In a role that might once have been earmarked for Morgan Freeman or Tommy Lee Jones, Denzel Washington plays veteran small-town sheriff Joe Deacon, who gets swept up in a serial killer investigation while running an errand in the big city. Rami Malek is prissy LA homicide detective Jim Baxter, carrying more than a whiff of early-career Robert Downey, Jr. about him. The two of them pace around grim crime scenes, squinting out windows at possible clues, exchanging rueful, semi-sardonic tidbits of dialogue. As Thomas Newman’s score paints pretty raindrops on the soundtrack, Hancock’s DP John Schwartzman douses the film in the sickly yellows of multi-storey parking garages. Blacks and greens persist in esteemed homage to Fincher’s 2007 genre high-watermark Zodiac. The Little Things certainly looks the part.
Any self-serious serial killer thriller worth its salt will pepper the supporting cast with fine character actors who are afforded only a line or two. So here, dutifully, are the likes of Michael Hyatt, Glenn Morshower and Chris Bauer, doing their bit to make coroners and superintendents a little bit spicier, a little more memorable. If this has been on Hancock’s back-burner for the better part of 30 years, its comes across as oddly passionless. He’s kept it relatively slow-paced (by today’s standards). Happy to trundle rather than showboat. I’m on the fence over whether that shows admirable confidence on his part, or over-confidence, perhaps. Still, the little moments – little things – that pause the narrative to feather in character development are usually pleasing. We’re not talking the wandering avenues and diversions of True Detective, but Hancock’s occasional detours help lift his piece out of the doldrums some.
As Washington showed with The Equalizer 2, just because the material is cosily mid-table it doesn’t mean he’ll offer up less than his A-game. He’s better than the movie honestly needs him to be, and he helps make The Little Things a pleasure to watch where it might otherwise have been so much moody background. Hancock throws in a couple of lightly bonkers choices, such as having Deacon talk to the deceased victims, or even have their spectres visit him in the dark of night. He comes across like an Average Joe Will Graham.

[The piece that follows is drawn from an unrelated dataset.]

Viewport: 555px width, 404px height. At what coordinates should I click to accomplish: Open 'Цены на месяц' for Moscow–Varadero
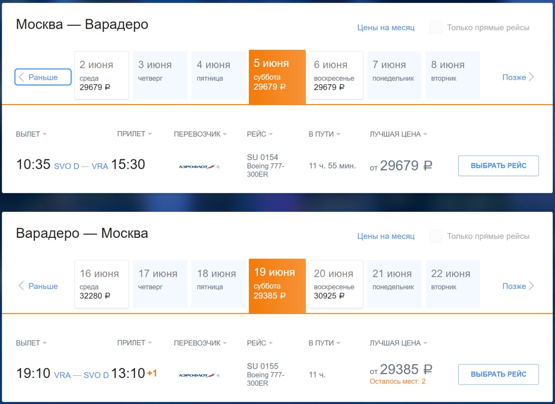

Which leaves us Jared Leto. For the first half of the picture the investigators are playing catch-up here and Leto’s lank-haired prime suspect Albert Sparma isn’t anywhere to be seen. He casts a tall shadow over proceedings, however, even as The Little Things shies away from getting too down and dirty with the crimes perpetrated. It almost feels mild-mannered about it all. As though Hancock finds his own material distasteful. Sparma’s arrival on screen marks a minor sea change in tone (Thomas Newman’s score, in turn, starts paying homage to Howard Shore’s efforts for Cronenberg’s Crash). The cat and mouse game inevitably intensifies, but Leto leads it into strange territories, almost tongue-in-cheek. If this were the ’90s, well… you’d almost expect Jim Carrey.
Leto pouts and struts some, but Malek still manages to slither more creepily. Watching the two size each other up is like witnessing two lizards flicking their tongues at one another.
There aren’t great revelations here. The most The Little Things has to say is that the roles of cop and criminal require similar levels of obsession and myopia – hardly a groundbreaker. Had it arrived when written, it might’ve beaten Se7en to a punch or two. Now though, Hancock’s rather languid offering serves up a light remix of the usual traits, no more, no less. I suppose there’s something perversely comforting about that. Still, one can’t help but feel that Washington is the only thing really keeping this tepid tale on track.